Your labels, first round and second, etc. are misleading at minimum.
there were a total of 11 state legislatures or conventions, 1 rump state convention, 1 territorial convention, and 2 Indian tribes that published one or more secession documents around the beginning of the war.
If taken altogether, they published at least 20 documents declaring or otherwise affirming their secession. 11 were ordinances officiating the secession act itself adopted by the 11 state conventions, legislatures, or popular referendum. The conventions of 4 of those 11 states adopted an additional “Declaration of Causes” as a nonbinding legislative resolution, and serving as public information only and not legally binding on anything.
With regard to the official documents of secession, none of the original 7 and eventual 11 ordinances mentioned slavery as a cause of their decision to leave the Union.
The convention of South Carolina also adopted a letter of causes addressed to all the other southern states outlining their list of justifications and urging others to join them. This document is the same type of narrative offered by other states. It is interesting reading but nothing more than ancillary composition.
Out of the 20 total declarations, ordinances, and other secession documents only 6 mentioned slavery in any context beyond geographical nomenclature (only 5 mention it at any length - the sixth is in a single brief clause).
Fourteen of those documents specify other causes, either in addition to slavery or without mentioning it at all.
As noted, and let us get it straight this time, the Official original 7 do not list any causes.
Georgia Secession Decree (January, 1861):
“(The Northern States) have endeavored to weaken our security, to disturb our domestic peace and tranquility, and refused to comply with their constitutional obligations to us in reference to our property, and by the use of their power in the Federal Government have striven to deprive us of an equal enjoyment of the common Territories of the Republic.
“The people of Georgia, after a full and fair and deliberate hearing of the case, have declared with firmness that (the Northern States) shall not rule over them.”
Mississippi Secession Decree (January, 1861):
“(The North) has given indubitable evidence of its design to ruin our agriculture, to prostrate our industrial pursuits and to destroy our social system.

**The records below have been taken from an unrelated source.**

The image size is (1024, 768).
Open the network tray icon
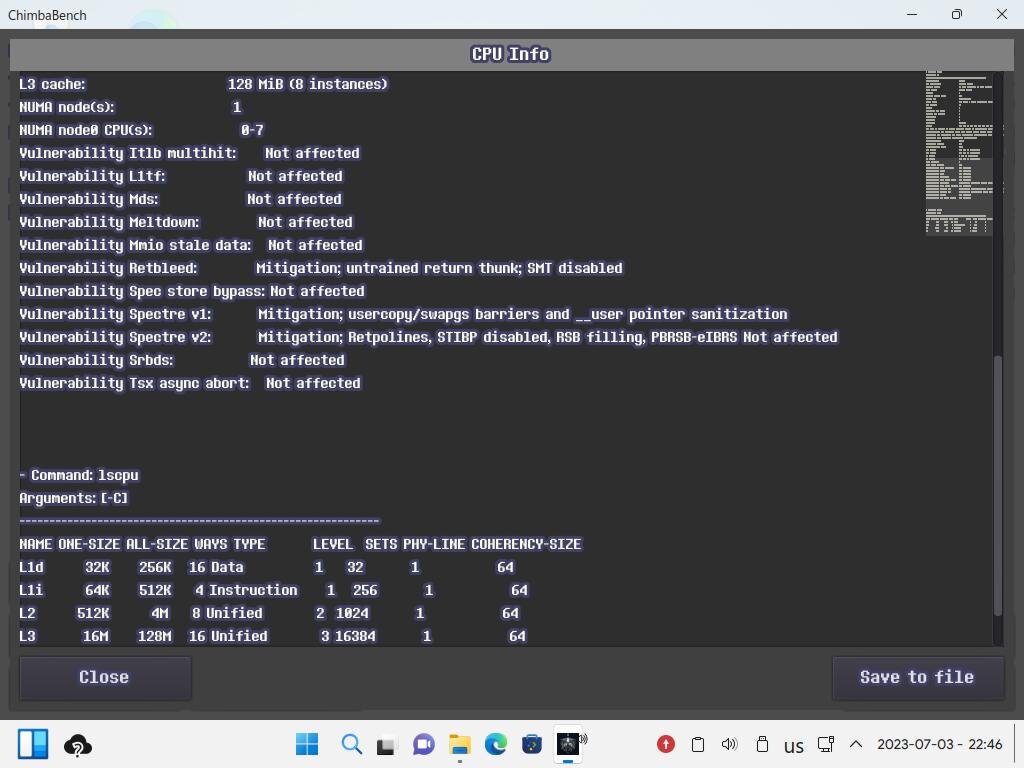tap(825, 744)
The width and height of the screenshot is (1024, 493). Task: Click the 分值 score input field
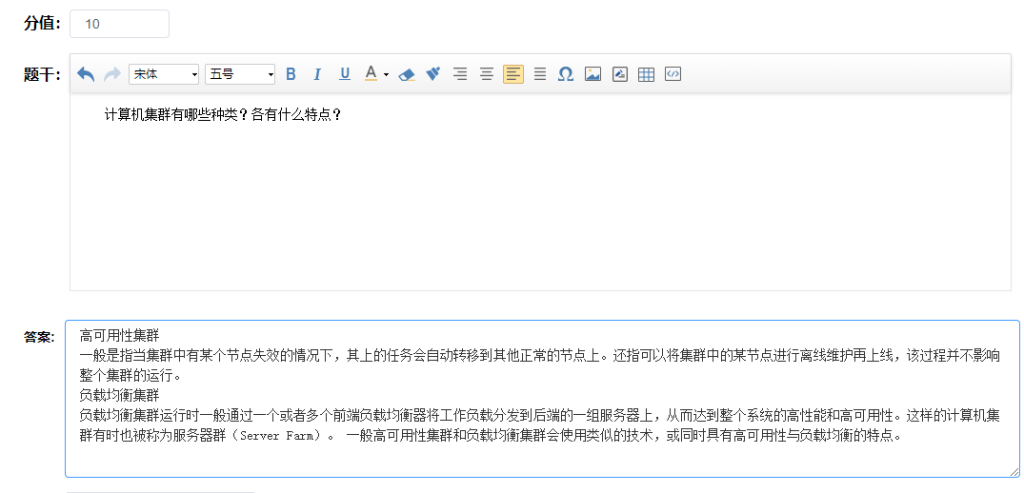coord(119,24)
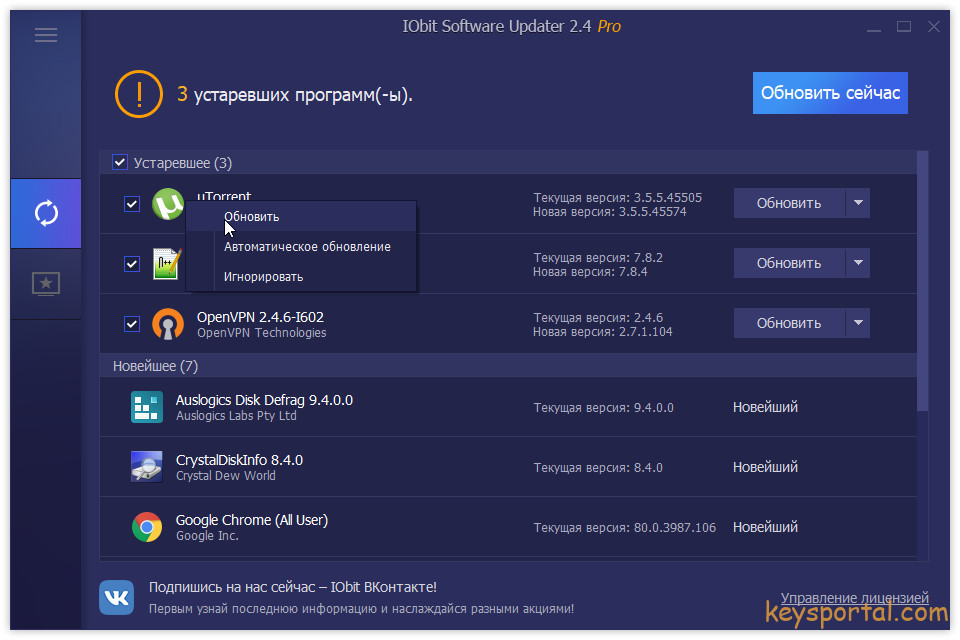Choose Игнорировать in the context menu
960x640 pixels.
(x=263, y=277)
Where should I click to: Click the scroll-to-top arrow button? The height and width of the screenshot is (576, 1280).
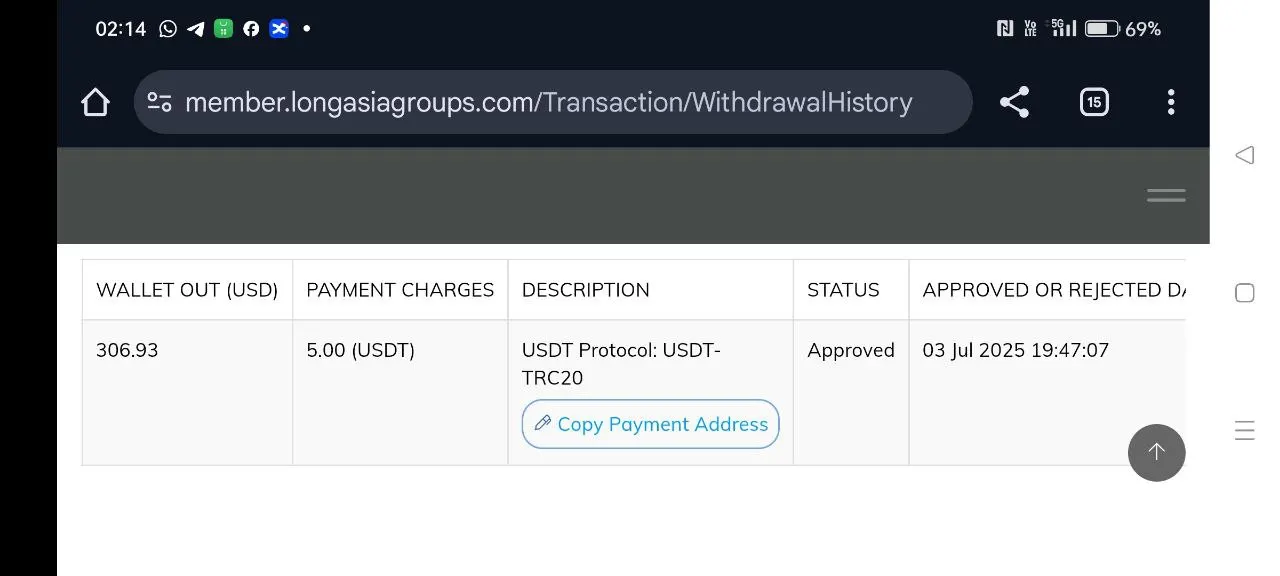click(x=1156, y=452)
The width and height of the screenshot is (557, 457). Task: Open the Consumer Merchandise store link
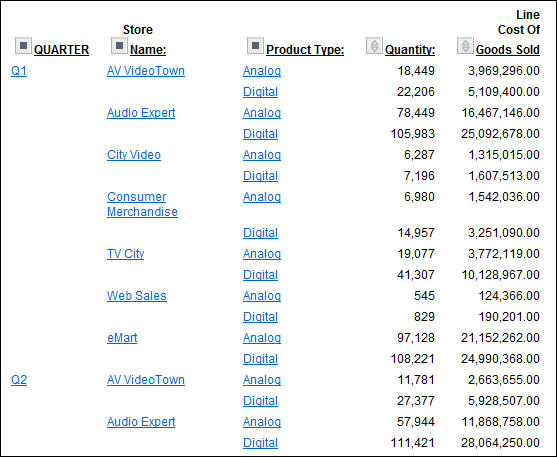[x=142, y=204]
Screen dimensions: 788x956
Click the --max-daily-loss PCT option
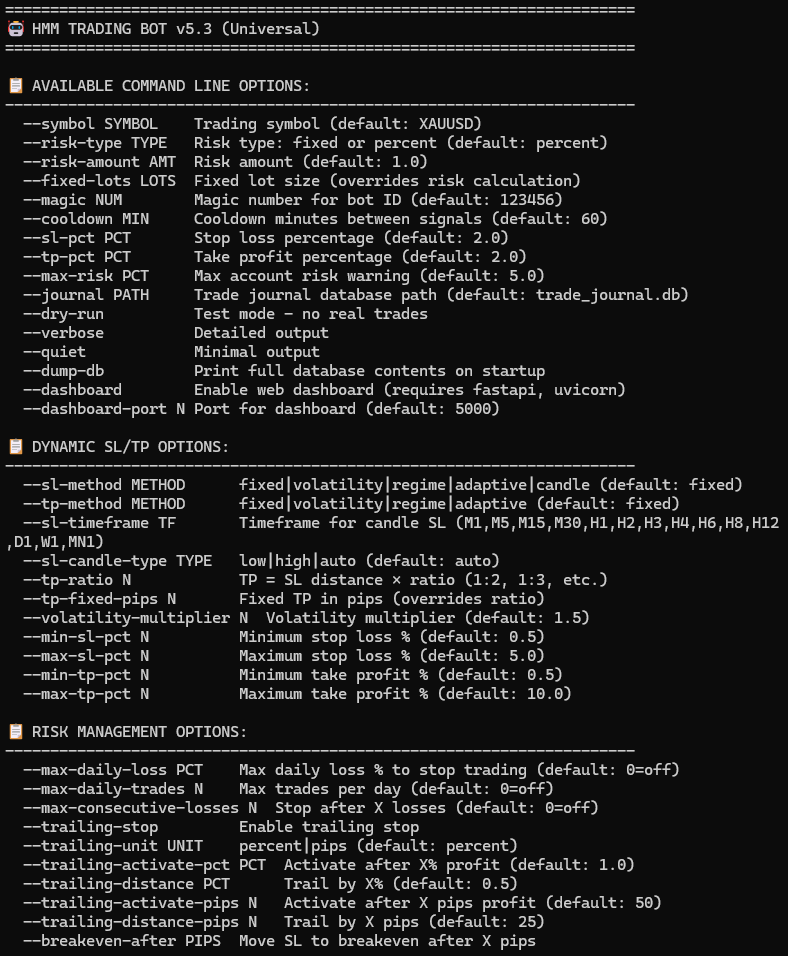point(114,770)
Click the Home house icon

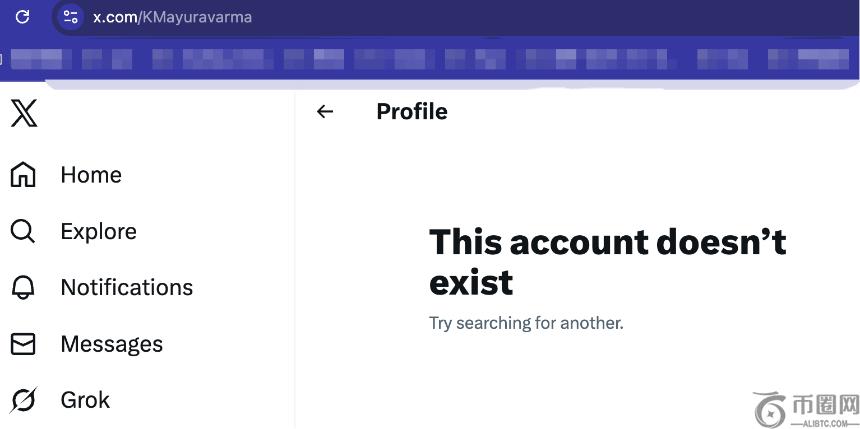(x=23, y=175)
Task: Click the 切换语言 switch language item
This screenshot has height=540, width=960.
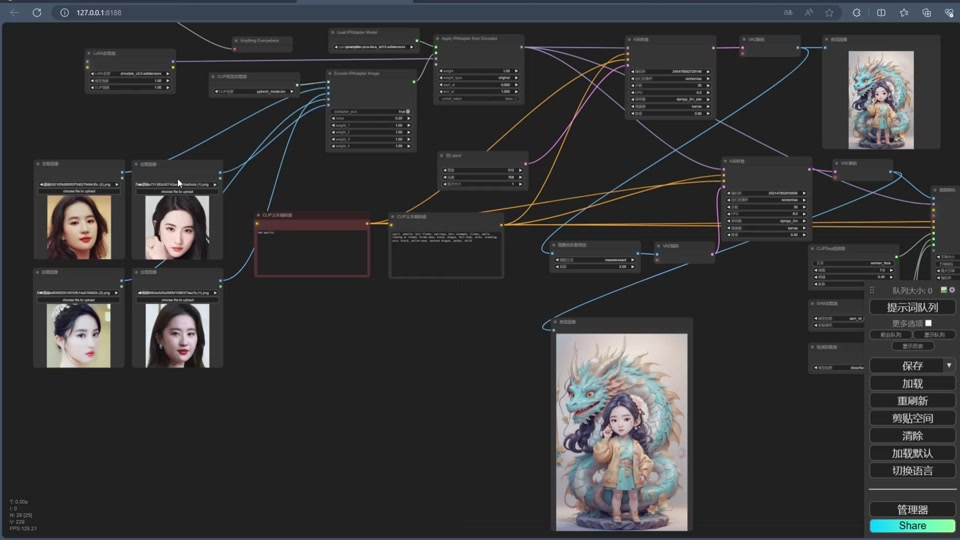Action: pyautogui.click(x=912, y=470)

“Utter subjugation awaits us in the Union, if we should consent longer to remain in it. It is not a matter of choice, but of necessity (to secede).”
Texas Secession Decree (February, 1861)
“The controlling majority of the Federal Government, under various pretences and disguises, has so administered the same as to exclude the citizens of the Southern States, unless under odious and unconstitutional restrictions, from all the immense territory owned in common by all the States on the Pacific Ocean, for the avowed purpose of acquiring sufficient power in the common government to use it as a means of destroying the institutions of Texas and her sister slaveholding States.”
Louisiana Secession Decree (January, 1861):
“The people of Louisiana are unwilling to endanger their liberties and property by submission to the despotism of a single tyrant, or the canting tyranny of pharisaical majorities (in the North).”
Mississippi Secession Decree (January, 1861): “That they have elected a majority of electors for President and Vice-President on the ground that there exists an irreconcilable conflict between the two sections of the Confederacy in reference to their respective systems of labor and in pursuance of their hostility to us and our institutions, thus declaring to the civilized world that the powers of this government are to be used for the dishonor and overthrow of the Southern section of this great Confederacy.”